Nader then pointed to two of his staffers, George Farah and Tarek Milleron, who is also Nader's nephew, who had just strolled back from the other side of the checkpoint after having been admitted with the identical green pass.
Strom could only shrug, and admit that he knew Nader had been turned down earlier by the Commission for Presidential Debates for a pass to get in, and that there was nothing he could do. "I can escort you wherever you want to go," he offered.
Earlier in the day, Nader announced a lawsuit against the CPD for unlawfully denying him access to the Boston debate grounds. The CPD, a private institution run by a bipartisan committee, restricted participation in the debates to candidates polling only 15 percent or higher. "So you're prepared to be a defendant?" he asked Strom.
"I want to do what is right in this situation," Strom said, almost pleading. "I want to do my job."
"And you're saying I haven't been singled out," Nader said.
"No. No one has asked me to exclude Ralph Nader," Strom said. "I have grave respect for you."
And with that, Nader let up, telling Strom, "This is what I want you to do. I want you to go back to the administrators at Washington University and tell them I think their university was politically misused." Strom nodded. Then Nader shook his hand, before heading off to a waiting car that whisked him away for interviews.
As he left, he shouted out the window to great effect: "This is the biggest blunder the CPD has ever done." The small crowd of supporters howled.
The college student who had tried in vain to escort Nader in, Gabe Roth, was unable to conceal a huge toothy grin, even if he didn't land his on-camera Nader interview. "I thought we had a 50-50 chance," he said. "But one of our main objectives was just to document the whole thing," he said, pointing to another WU-TV colleague, grinning hugely behind a minicam.
He was even magnanimous about the police chief. "Don Strom does a great job for the university."

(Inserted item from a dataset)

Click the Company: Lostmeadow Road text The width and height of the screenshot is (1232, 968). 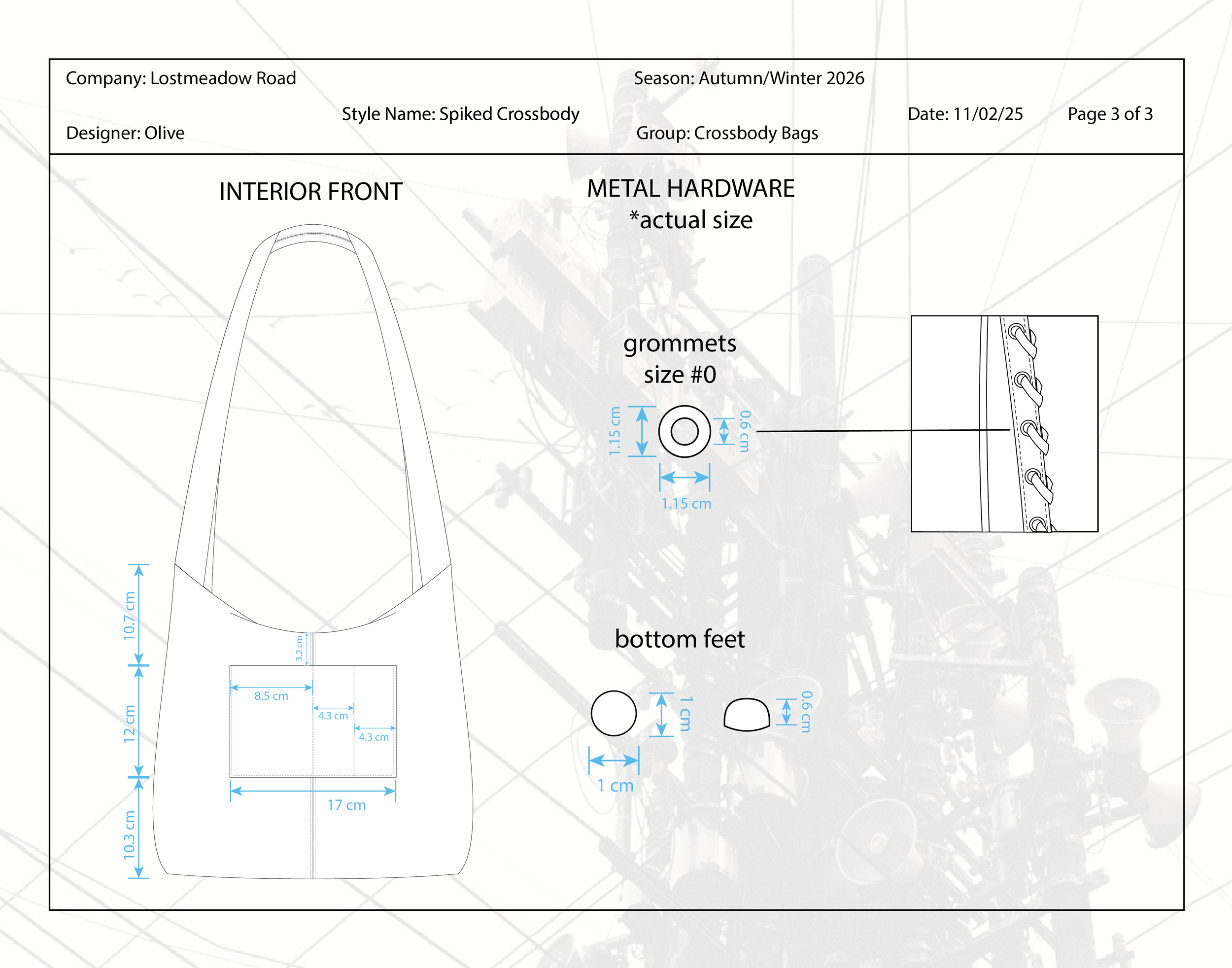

Nader continued to hammer at his list of issues all day Tuesday -- universal healthcare and "corporate control of the political system," to name two -- that wouldn't be addressed in the evening's debate. And he sent an afternoon crowd estimated by organizers at about 2,000 into paroxysms of delight. The crowd, gathered in a park just outside of the main campus, responded with enthusiasm to calls from various speakers who expressed concern about the plight of developing nations, and their exploitation by corporations and wealthy Western countries.
They jeered lustily when speakers invoked the WTO or the World Bank or the IMF; it was a crowd that shared the concerns of the protesters in Seattle last fall, Washington this spring and, most recently, Prague. It didn't seem to have a whole lot in common with the people Gore and Bush regularly pander to. No one came to hear about middle-class tax cuts or prescription drug benefits for the elderly or Gore's Medicaid "lockbox."
Their excitement and animation, coupled with the huge crowds Nader has been drawing nationwide (he sold out Madison Square Garden last weekend) makes a good case that there is a huge range of issues of importance to many Americans that the two main campaigns never talk about. It is, of course, the case for a third party, and that's the cause Nader's stumping for more seriously than he's seeking the presidency.